◆ Instruksi Kerja:
- A) Berdasarkan teks tentang kudeta Myanmar, berapa jumlah orang yang menurut catatan AAPP sudah ditahan, didakwa dan divonis sejak kudeta terjadi?
- B) Lanjutkan teks tentang kekerasan pasca-kudeta di Myanmar, dimulai tepat setelah kalimat terakhirnya.
──────── Teks yang Disediakan
Pasukan keamanan Myanmar telah membunuh lebih dari 300 orang dalam upaya menghancurkan perlawanan terhadap kudeta pada 1 Februari. Data dari kelompok advokasi dan media lokal menunjukkan hampir 90 persen korban ditembak mati dan seperempat dari mereka ditembak di kepala.
Seorang juru bicara junta mengatakan 164 pengunjuk rasa dan sembilan anggota pasukan keamanan telah tewas hingga Selasa (23/3). Reuters tidak dapat memverifikasi semua data tersebut secara independen.
Pembunuhan-pembunuhan tersebut memicu kemarahan dan mendorong sejumlah negara barat, termasuk Amerika, untuk menjatuhkan sanksi. Negara-negara tetangga di Asia Tenggara, yang biasanya menahan kritikan, juga mengecam penggunaan kekuatan mematikan dalam menghadapi warga sipil.
"Kejahatan terhadap kemanusiaan dilakukan setiap hari," kata organisasi aktivis, Asosiasi Bantuan untuk Narapidana Politik (Assistance Association for Political Prisoners/AAPP), yang mencatat jumlah kematian tersebut. Organisasi nirlaba tersebut juga mencatat hampir 3.000 orang sudah ditahan, didakwa dan divonis sejak kudeta terjadi.
────────────────
──────── Daftar Data
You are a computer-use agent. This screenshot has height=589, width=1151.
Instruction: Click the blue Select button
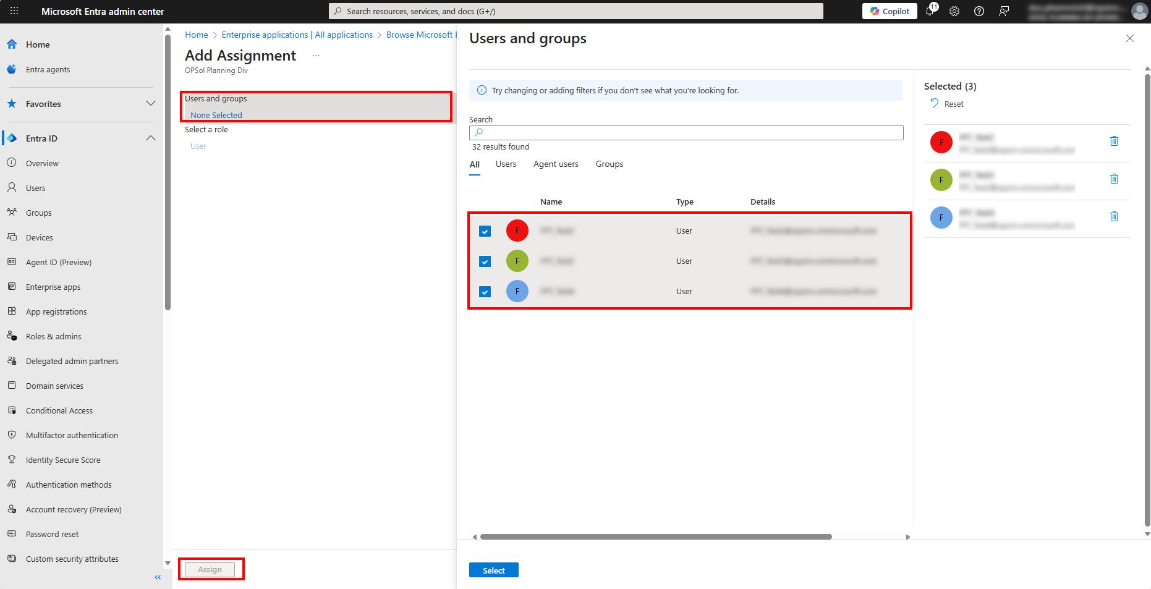[x=493, y=570]
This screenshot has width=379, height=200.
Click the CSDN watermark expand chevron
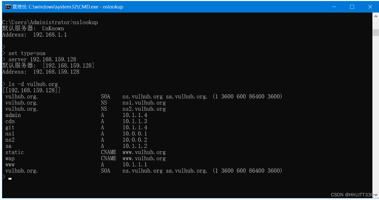[x=376, y=194]
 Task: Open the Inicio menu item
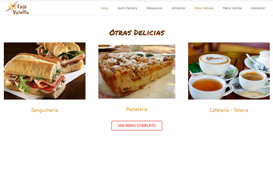[x=105, y=8]
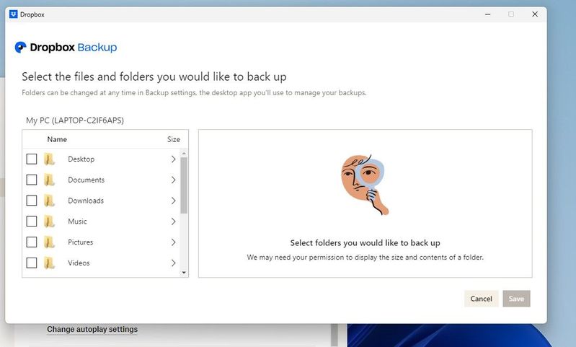Sort list by Size column header

173,139
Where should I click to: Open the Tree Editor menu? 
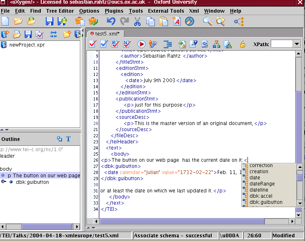(60, 11)
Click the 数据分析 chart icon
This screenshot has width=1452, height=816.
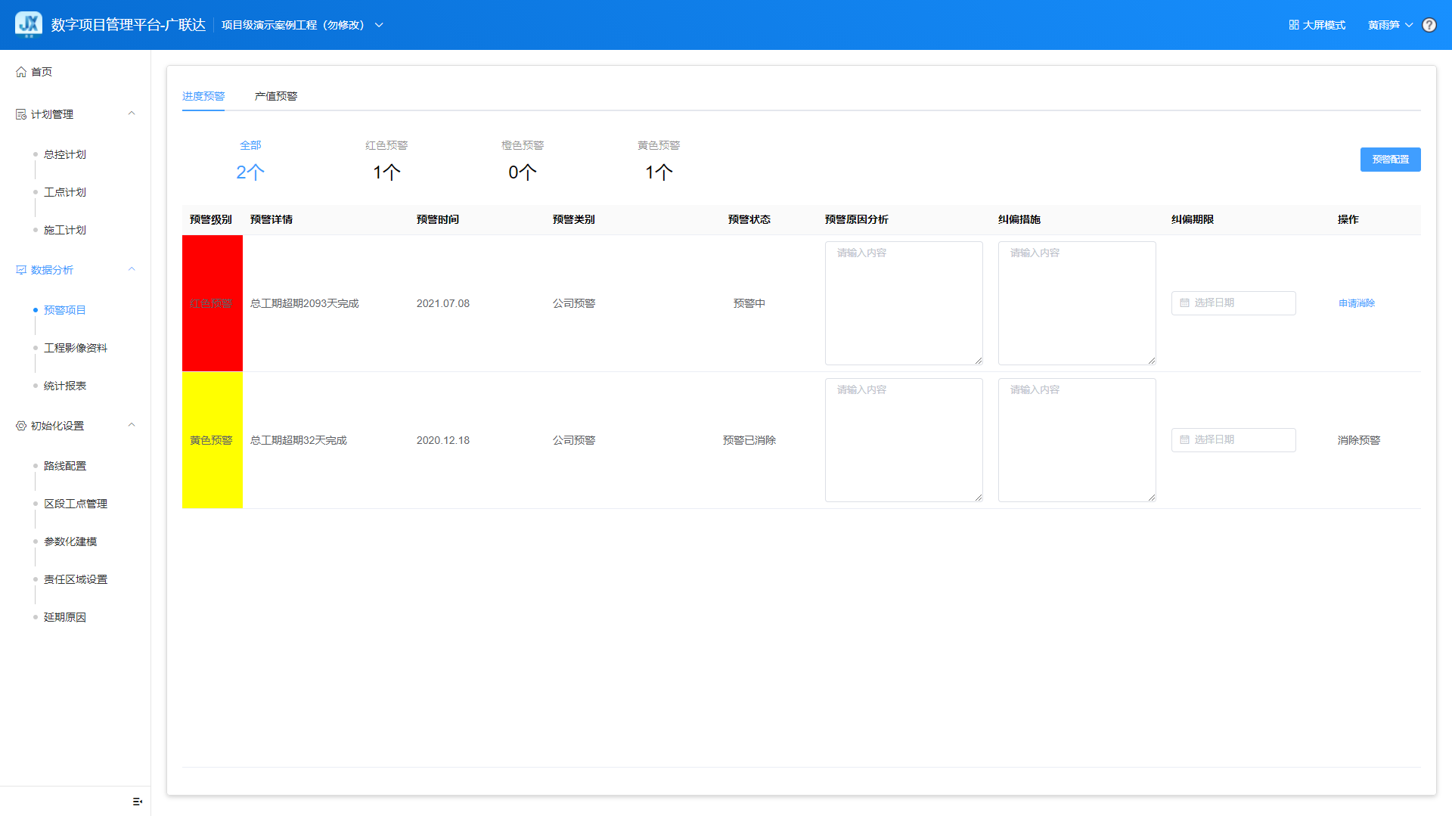(x=21, y=270)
────────────────
◆ Hasil yang Diharapkan:
- A) Hampir 3.000 orang.

- B)
AAAP mencatat terdapat 320 kematian hingga 25 Maret.
Data tersebut menunjukkan setidaknya 25 persen dari korban tewas akibat tembakan di kepala. Hal tersebut menimbulkan kecurigaan bahwa para mereka sengaja menjadi sasaran pembunuhan. Data lengkap untuk setiap kematian tidak tersedia.
"Semuanya menunjuk pada pasukan yang menggunakan taktik tembak-untuk-membunuh untuk meredam protes," kata Amnesty International pada awal bulan ini.
Junta membantah pihaknya menggunakan kekerasan yang berlebihan dan mengatakan bahwa tindakan yang diambil telah memenuhi norma internasional dalam menghadapi situasi yang mereka sebut sebagai ancaman bagi keamanan nasional.
Hampir 90 persen korban tewas adalah laki-laki. Sekitar 36 persen berusia 24 tahun ke bawah.
Korban termuda adalah Khin Myo Chit yang berusia tujuh tahun. Ia ditembak mati di kota Mandalay pada Selasa (23/3). Khin berada di rumahnya bersama ayahnya ketika dia dibunuh.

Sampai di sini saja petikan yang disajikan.